Supplied data |
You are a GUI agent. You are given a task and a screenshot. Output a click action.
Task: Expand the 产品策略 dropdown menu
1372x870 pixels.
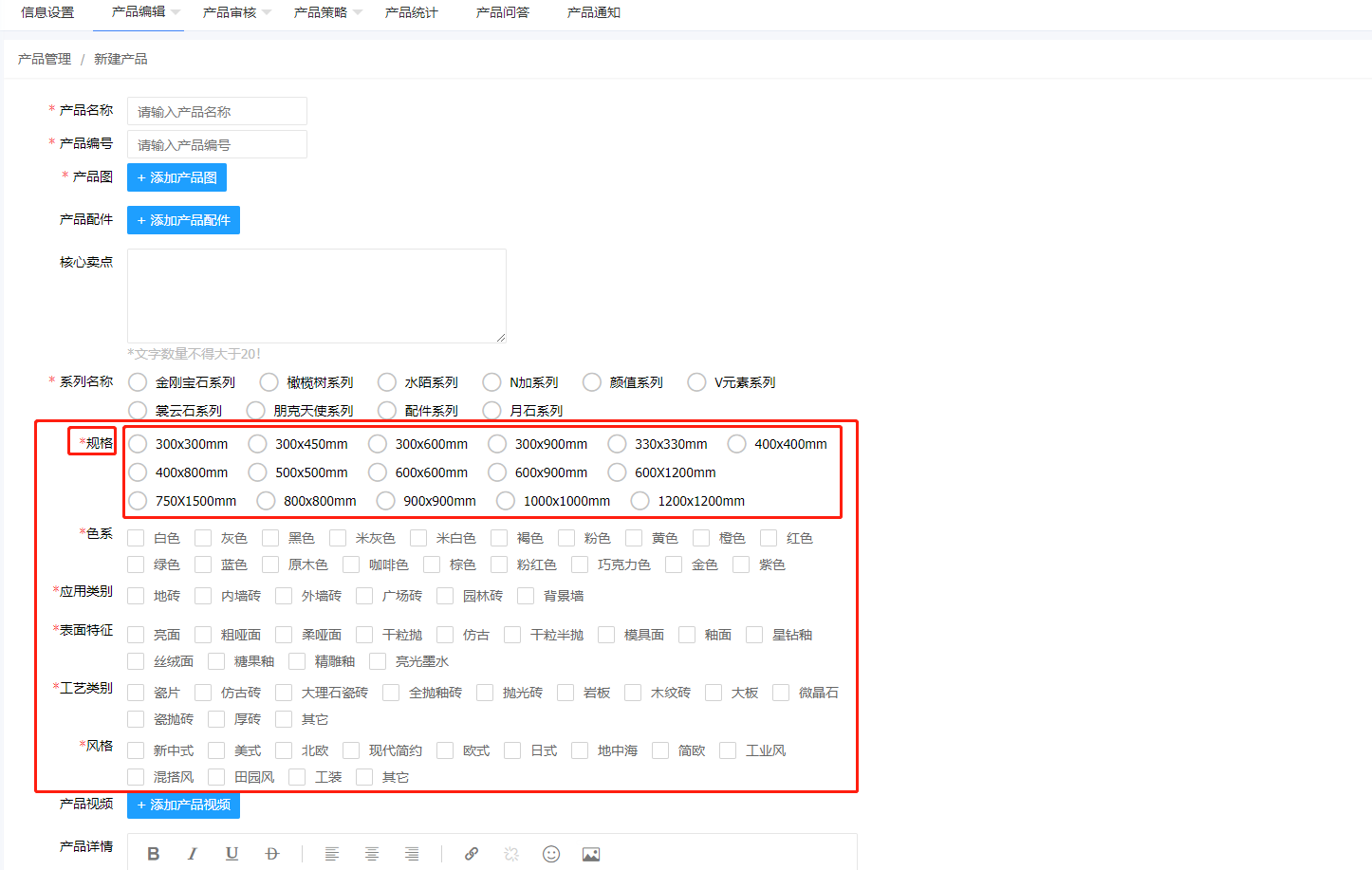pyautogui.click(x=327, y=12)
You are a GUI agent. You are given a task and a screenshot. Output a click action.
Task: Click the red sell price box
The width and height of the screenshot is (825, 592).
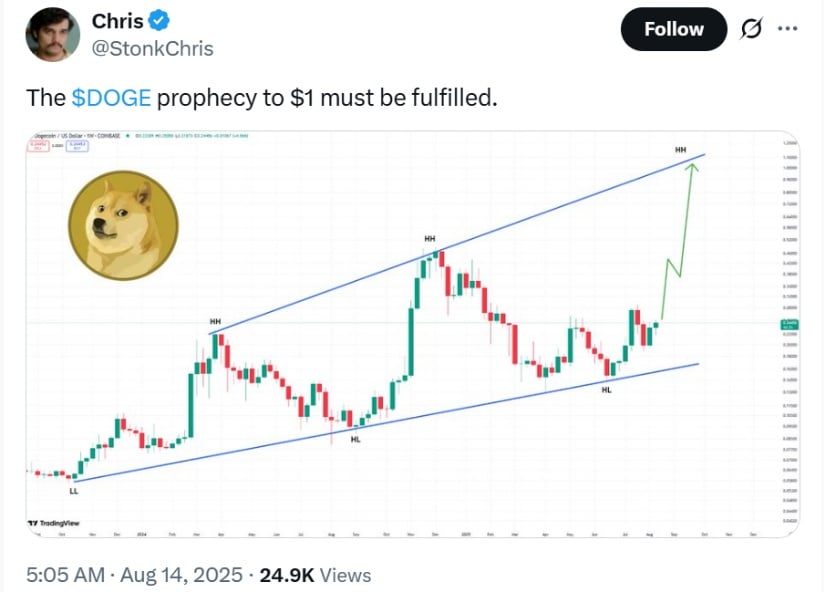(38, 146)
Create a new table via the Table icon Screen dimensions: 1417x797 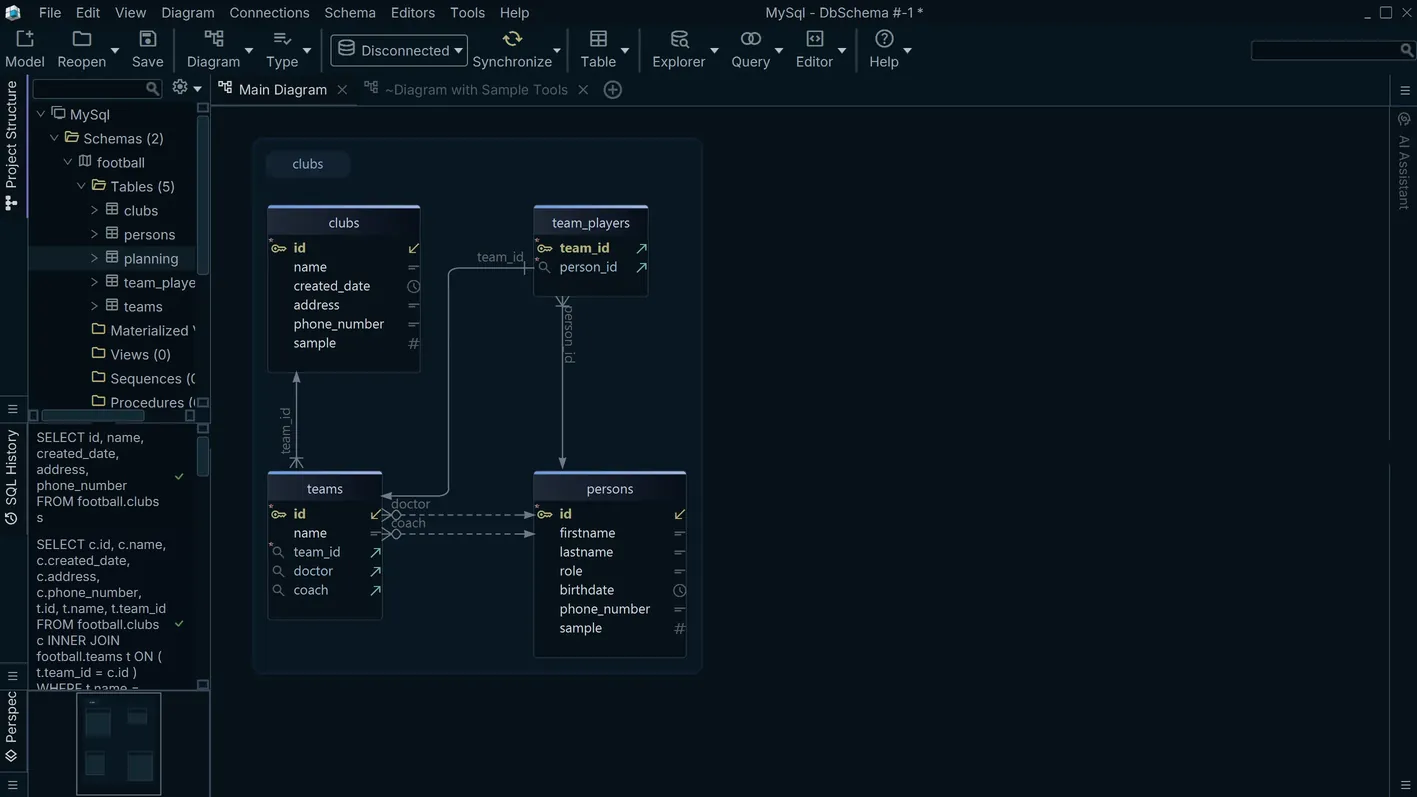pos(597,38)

* * *

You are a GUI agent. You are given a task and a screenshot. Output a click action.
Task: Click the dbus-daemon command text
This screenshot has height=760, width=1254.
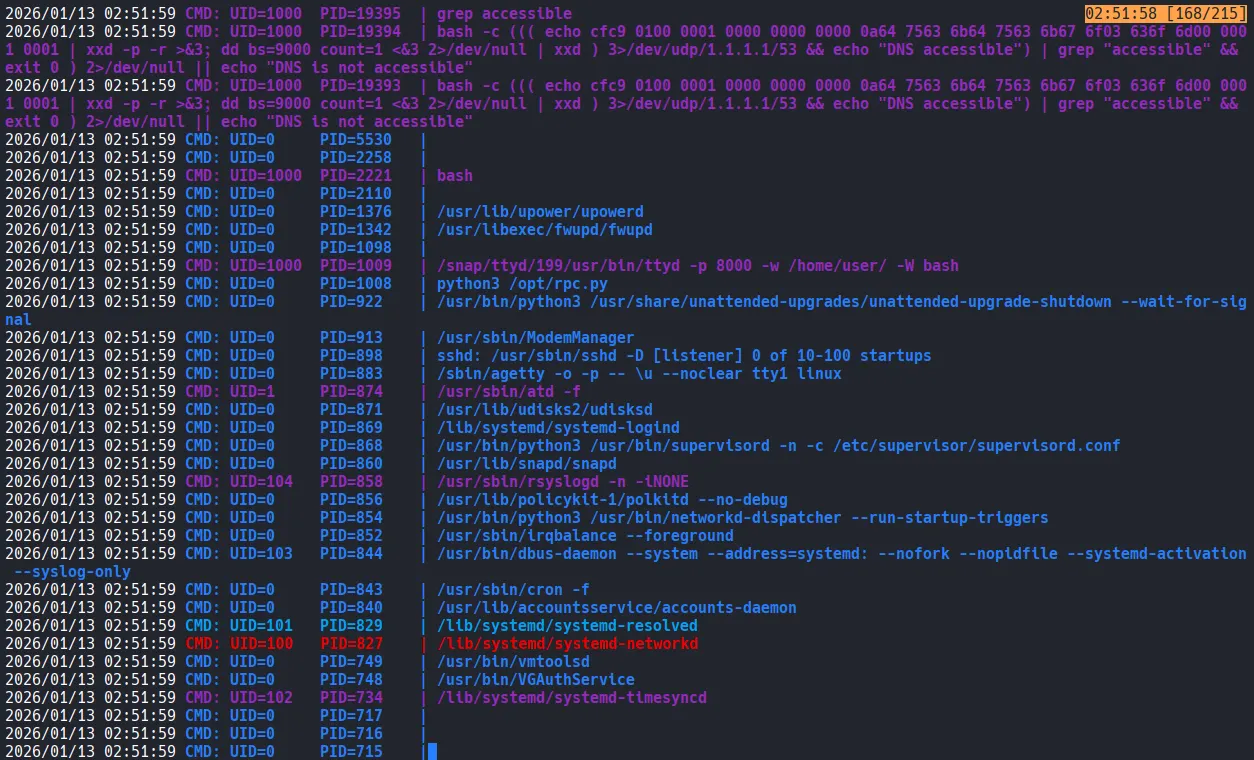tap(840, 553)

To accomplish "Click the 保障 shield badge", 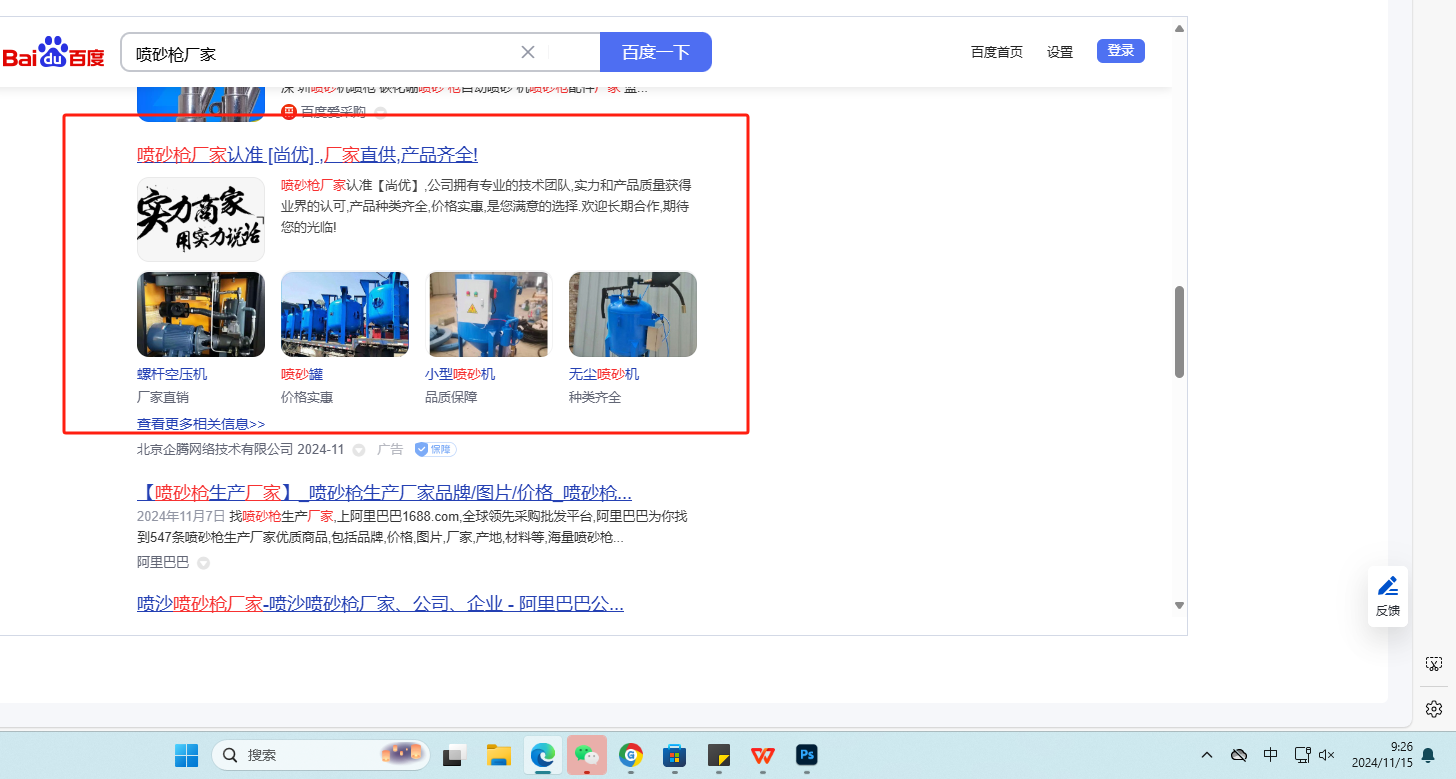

Your objective |
Collect every line of the material above that contains the string "width", treating uppercase and lowercase as different.

Correct response |
The width and height of the screenshot is (825, 592).
This screenshot has height=760, width=1254.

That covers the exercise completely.